In Virginia, Judges are not elected at any level but instead must be confirmed by the state legislature after appointment by the Governor. They are then subject to what essentially amounts to re-confirmation proceedings at regular intervals that very depending on what level of the court system they sit on. If they aren’t reconfirmed their term ends and a new Judge appointed or, of course, the Judge can choose not to submit their name for reconfirmation at the end of an applicable term. For the most part, this systems seems to work quite well at all levels.
Of course, the alternative is life tenure as we have in the Federal system. I don’t have a problem with this system either and, in any case, changing it would require a Constitutional Amendment that seems unlikely at this point in time.
Can he be sent to the concentration camp in Oregon the lunatic insurrectionist fringe have been kind enough to open for themselves? 🙂
I’ve got $50 that says this Judge is secretly as gay as pink ink.
No, this is a continuation of his war on the Constitution, not a declaration. He started over a decade ago, as noted by a Federal judge at the time:
“If all Chief Justice Moore had done were to emphasize the Ten Commandments’ historical and educational importance… or their importance as a model code for good citizenship… this court would have a much different case before it. But the Chief Justice did not limit himself to this; he went far, far beyond. He installed a two-and-a-half ton monument in the most prominent place in a government building, managed with dollars from all state taxpayers, with the specific purpose and effect of establishing a permanent recognition of the ‘sovereignty of God,’ the Judeo-Christian God, over all citizens in this country, regardless of each taxpaying citizen’s individual personal beliefs or lack thereof. To this, the Establishment Clause says no.””
In Massachusetts, anyway, judges are appointed by the governor and then confirmed by the legislature. Moore was elected. He can be impeached or recalled. I doubt either one of these is likely to happen.
Fed. judge to US marshal “When I said to drag Moore before me I didn’t mean literally, behind the car, on the interstate”
this just makes the day that I pack up and leave this place even sweeter.
It’s only by the cravenness of the ABA that this guy is still admitted to the bar :P.
Why not simply cut the state off from any and all federal funding and let them take a time out to think about things?

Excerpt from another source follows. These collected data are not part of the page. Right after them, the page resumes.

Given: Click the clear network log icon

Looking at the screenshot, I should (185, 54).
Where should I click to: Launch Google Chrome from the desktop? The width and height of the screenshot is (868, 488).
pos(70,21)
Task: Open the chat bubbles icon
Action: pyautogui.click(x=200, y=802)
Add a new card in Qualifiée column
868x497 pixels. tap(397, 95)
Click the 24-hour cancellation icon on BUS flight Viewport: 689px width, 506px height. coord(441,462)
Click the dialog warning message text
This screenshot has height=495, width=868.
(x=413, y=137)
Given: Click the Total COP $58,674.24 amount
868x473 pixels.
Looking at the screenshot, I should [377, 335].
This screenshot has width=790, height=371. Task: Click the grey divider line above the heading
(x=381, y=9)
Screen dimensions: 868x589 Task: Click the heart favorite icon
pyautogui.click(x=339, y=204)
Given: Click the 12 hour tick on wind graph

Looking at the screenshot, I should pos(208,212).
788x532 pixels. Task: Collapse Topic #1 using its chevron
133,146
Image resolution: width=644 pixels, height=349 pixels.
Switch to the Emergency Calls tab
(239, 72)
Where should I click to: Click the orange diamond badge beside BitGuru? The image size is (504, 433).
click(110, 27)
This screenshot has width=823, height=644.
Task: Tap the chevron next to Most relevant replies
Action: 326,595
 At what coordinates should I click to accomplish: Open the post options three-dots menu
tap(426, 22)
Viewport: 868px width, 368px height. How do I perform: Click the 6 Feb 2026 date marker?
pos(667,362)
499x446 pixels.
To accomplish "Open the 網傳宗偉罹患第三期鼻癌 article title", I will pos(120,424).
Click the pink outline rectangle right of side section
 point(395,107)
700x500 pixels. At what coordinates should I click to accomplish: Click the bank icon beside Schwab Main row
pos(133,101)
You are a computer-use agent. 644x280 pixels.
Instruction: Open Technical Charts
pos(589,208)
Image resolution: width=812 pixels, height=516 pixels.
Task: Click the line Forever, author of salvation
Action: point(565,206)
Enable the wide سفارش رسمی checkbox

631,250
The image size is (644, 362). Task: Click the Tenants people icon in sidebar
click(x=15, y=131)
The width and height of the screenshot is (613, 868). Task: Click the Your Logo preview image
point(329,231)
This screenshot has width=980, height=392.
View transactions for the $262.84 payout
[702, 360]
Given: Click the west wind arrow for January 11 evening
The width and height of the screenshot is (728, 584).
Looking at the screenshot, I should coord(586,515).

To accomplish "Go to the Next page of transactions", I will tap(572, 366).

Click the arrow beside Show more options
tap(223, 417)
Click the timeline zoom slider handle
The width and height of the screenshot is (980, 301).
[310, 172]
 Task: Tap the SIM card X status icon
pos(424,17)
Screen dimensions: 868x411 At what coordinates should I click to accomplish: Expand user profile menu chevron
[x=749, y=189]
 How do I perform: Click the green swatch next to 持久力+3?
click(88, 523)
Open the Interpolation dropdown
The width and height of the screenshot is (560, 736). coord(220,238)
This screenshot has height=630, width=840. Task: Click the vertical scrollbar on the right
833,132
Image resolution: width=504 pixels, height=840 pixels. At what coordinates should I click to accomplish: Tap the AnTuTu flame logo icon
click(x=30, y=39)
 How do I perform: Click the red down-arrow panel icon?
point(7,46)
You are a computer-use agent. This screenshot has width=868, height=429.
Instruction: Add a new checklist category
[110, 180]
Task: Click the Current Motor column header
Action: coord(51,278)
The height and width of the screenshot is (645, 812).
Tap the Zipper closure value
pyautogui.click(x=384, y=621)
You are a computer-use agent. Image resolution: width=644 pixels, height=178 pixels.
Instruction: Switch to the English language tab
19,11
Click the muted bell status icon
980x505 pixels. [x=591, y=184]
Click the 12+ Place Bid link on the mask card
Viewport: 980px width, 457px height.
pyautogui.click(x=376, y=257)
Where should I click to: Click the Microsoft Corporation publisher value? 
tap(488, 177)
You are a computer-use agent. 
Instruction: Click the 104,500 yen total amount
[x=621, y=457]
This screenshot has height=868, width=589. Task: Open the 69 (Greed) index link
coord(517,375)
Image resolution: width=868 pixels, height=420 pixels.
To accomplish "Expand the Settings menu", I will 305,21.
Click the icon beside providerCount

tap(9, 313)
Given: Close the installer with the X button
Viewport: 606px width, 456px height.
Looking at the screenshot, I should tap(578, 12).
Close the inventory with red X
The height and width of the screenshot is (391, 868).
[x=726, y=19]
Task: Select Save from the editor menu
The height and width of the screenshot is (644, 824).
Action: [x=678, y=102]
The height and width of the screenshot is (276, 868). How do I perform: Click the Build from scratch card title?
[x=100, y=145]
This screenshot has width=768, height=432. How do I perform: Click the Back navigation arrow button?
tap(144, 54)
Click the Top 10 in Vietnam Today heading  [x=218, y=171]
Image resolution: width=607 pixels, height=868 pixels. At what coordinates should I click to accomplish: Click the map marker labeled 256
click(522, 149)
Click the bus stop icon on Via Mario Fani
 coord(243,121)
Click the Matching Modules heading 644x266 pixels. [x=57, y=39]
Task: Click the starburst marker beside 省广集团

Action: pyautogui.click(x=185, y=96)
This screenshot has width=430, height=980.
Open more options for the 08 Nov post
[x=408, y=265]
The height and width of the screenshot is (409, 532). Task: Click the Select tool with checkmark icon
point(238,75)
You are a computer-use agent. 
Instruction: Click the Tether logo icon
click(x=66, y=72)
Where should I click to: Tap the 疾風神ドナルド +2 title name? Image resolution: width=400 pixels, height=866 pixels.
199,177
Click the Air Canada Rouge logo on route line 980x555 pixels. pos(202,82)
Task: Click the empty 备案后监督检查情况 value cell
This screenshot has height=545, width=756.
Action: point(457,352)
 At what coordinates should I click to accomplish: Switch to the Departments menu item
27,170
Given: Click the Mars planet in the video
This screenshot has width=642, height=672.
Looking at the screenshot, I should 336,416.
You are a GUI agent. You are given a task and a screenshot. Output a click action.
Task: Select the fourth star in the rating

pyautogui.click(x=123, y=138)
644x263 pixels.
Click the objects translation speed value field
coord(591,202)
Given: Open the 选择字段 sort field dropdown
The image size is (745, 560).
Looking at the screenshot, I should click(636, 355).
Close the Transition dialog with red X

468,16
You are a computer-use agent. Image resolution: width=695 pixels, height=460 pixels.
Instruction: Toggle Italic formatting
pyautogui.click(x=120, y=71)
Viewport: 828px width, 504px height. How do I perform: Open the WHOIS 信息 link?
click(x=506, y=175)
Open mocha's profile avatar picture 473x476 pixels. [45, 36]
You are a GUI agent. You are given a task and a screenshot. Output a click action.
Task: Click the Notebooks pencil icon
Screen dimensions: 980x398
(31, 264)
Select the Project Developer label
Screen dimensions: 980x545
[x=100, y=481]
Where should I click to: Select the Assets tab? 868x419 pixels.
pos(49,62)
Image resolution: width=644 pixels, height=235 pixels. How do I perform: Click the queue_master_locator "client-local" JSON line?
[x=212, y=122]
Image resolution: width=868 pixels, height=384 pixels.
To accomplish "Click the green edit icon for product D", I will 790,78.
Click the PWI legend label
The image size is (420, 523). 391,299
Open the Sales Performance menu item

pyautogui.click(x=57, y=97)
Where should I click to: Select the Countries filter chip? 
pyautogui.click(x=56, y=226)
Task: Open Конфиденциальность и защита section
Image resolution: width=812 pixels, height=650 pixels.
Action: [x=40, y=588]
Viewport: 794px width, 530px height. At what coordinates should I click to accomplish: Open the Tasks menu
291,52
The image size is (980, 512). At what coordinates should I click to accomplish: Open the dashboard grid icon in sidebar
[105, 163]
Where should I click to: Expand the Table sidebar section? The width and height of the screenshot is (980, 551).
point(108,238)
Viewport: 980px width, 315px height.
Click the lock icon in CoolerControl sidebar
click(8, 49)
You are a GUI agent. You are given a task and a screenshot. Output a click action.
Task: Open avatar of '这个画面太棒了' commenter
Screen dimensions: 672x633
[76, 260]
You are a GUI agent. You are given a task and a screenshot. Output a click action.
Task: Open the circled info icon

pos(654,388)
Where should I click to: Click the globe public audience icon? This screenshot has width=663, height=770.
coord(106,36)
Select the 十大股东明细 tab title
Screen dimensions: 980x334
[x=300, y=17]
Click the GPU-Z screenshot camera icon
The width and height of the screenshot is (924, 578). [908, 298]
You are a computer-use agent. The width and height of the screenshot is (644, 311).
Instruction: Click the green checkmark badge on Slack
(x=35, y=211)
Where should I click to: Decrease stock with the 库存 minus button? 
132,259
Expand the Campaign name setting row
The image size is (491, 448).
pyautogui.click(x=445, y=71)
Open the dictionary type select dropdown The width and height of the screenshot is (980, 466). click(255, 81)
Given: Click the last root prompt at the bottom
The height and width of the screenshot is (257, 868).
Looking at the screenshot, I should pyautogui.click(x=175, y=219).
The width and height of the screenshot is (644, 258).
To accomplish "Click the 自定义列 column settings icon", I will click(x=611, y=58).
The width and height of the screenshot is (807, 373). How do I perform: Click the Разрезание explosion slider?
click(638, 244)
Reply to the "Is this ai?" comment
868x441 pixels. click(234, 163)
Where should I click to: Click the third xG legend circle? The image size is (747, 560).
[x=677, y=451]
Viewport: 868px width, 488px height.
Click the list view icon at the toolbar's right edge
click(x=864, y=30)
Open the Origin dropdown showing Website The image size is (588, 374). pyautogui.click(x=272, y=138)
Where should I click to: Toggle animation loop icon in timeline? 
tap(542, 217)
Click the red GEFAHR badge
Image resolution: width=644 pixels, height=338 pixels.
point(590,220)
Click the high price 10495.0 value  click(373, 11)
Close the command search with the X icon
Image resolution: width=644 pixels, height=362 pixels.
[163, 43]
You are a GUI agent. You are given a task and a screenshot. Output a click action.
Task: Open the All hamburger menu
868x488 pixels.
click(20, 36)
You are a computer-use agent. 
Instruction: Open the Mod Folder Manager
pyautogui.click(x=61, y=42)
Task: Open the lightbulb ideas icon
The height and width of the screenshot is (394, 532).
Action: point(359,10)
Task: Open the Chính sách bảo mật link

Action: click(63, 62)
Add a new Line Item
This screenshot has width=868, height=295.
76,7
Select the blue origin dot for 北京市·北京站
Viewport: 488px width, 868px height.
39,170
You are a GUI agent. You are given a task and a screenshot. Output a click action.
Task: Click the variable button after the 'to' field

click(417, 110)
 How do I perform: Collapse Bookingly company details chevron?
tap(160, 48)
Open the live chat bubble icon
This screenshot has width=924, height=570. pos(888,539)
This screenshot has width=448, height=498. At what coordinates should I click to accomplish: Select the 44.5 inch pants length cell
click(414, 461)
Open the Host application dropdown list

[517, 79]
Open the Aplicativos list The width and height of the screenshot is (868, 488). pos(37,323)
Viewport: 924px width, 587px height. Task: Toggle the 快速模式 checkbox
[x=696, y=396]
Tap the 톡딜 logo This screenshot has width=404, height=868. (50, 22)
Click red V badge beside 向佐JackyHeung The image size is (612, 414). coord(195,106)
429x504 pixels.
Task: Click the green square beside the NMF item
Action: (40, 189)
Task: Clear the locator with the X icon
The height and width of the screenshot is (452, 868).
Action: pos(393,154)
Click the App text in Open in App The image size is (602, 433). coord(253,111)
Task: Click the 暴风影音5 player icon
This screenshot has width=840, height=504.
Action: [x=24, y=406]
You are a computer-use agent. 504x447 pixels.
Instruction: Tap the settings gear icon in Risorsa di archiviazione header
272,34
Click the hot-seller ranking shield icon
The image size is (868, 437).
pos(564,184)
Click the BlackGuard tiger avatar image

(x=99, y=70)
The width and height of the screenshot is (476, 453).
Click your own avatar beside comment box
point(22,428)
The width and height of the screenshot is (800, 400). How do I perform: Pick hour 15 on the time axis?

That would be amusing. They can’t survive without blue state tax money.
So would this be grounds for disbarment? It doesn’t look like judges (or that many lawyers, really) get disbarred to begin with.
There are some Oregon bird brains for whom this kind of insightful legal reasoning will fit right in.
My girlfriend is cute. She calls them “little judges” as they have to raise money constantly to be re-elected.
I agree with Doug. District court, fine. Appellate and above, crazy.
@Davebo: Disagree. It is never appropriate to elect a judge. Just because district court only affects the little people doesn’t negate the conflict of interest.
At every level I want impartial judges, not ones who promise to lock up our “criminals” (defined as those accused).
Once again, I will suggest that, as in the case of Kim Davis, I am willing to see him sent to God to judge in the great beyond. From what I understand, however, God doesn’t have an opening. so Judge Moore will need to find a new job.
(And Doug is okay with people like me owning guns. Hmmmm…)
@Ebenezer_Arvigenius: The ABA (American Bar Association) does not handle state bar admissions. State bars handle them, commonly through an administrative arm of the state supreme court. As it turns out, this would be analogous to a governor impeaching him/herself. Pretty sure Alabama’s bar oversight committee, such as it probably is, believes [in]Justice Moore’s is doing God’s work.
He was disciplined by the board over the 10 commandments thing and removed from his position as Chief Justice, so they are a bit more independent than you think.
I suspect that this unprovoked announcement is mainly about deflecting attention from his son’s felony drug charges (currently in process) having recently been publicized.
Which place? The Earth?
@Grewgills: That action removing Moore was motivated by a Federal Judge slapping the state with a $5,000 a day fine until they hauled his ten commandments monument away. Probably have to get to something like that again before the state will do anything.
And several years after he was removed Moore stood for election to the post and was voted back in. The state may not be eager to hit replay on this whole thing, especially in an election year.
It appears that this principle has been under at least rhetorical attack from the right wing in the last few years. Do any commenters have any reasonable worry that this principle may get traction? Any worry that some radical right wing Supreme Court may overturn or modify Marbury vs. Madison?
The right-wing talks yammers on about “states rights” when they’re convenient, and tramples on them when they aren’t. (And invariably, “states rights” arguments are often intended to reduce rights, not to expand them.)
States rights aren’t a principle, they’re just a tactic. The only principle that they have is getting what they want.
Direct democracy to elect judges and justices at any level is not a good idea.
Governors nominate, and there are measures by which sitting justices and judges may be removed. To wit, a few years ago 3 justices on the State of California Supreme court were voted off the bench, essentially for not supporting death penalty executions.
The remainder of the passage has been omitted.